### What you are asked to do
Within the entries below, find every line that has the string "time", then copy it.

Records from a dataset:

—————

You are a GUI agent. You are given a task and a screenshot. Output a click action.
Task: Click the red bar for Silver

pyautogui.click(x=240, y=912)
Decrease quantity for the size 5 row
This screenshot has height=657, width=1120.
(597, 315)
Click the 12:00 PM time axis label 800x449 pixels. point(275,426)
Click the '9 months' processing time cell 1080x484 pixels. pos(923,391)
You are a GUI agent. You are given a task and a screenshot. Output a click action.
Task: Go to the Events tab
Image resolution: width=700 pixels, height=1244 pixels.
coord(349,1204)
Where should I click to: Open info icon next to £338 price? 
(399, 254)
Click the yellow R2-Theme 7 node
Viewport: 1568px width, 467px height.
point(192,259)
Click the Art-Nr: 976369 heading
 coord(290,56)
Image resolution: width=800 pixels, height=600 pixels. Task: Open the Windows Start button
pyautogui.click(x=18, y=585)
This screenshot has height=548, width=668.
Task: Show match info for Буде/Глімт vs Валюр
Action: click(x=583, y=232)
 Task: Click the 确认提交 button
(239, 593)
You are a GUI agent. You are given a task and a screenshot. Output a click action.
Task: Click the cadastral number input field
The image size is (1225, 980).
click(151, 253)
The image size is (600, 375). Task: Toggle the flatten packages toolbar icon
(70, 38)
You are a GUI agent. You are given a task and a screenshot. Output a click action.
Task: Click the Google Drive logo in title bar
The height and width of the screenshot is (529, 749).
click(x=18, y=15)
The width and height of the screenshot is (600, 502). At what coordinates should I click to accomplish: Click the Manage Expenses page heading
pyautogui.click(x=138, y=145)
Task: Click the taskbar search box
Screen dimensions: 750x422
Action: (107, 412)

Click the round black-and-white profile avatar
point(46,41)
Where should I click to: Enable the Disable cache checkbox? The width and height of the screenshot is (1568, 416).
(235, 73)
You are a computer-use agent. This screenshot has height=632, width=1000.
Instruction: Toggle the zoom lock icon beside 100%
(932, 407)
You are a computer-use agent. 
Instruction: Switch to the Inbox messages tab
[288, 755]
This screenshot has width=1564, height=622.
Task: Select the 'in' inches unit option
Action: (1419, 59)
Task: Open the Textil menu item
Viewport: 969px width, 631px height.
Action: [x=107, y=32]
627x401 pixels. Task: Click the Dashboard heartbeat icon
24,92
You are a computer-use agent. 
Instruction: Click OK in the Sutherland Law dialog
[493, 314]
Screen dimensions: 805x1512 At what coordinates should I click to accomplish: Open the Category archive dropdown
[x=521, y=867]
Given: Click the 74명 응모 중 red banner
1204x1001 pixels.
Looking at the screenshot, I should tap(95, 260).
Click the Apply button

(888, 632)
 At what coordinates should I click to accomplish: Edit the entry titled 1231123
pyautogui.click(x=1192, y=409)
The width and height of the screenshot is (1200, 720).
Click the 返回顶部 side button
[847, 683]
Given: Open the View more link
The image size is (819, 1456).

—————

### Solution to this task
Click the 12:00 PM time axis label 800x449 pixels. point(275,426)
Click the '9 months' processing time cell 1080x484 pixels. pos(923,391)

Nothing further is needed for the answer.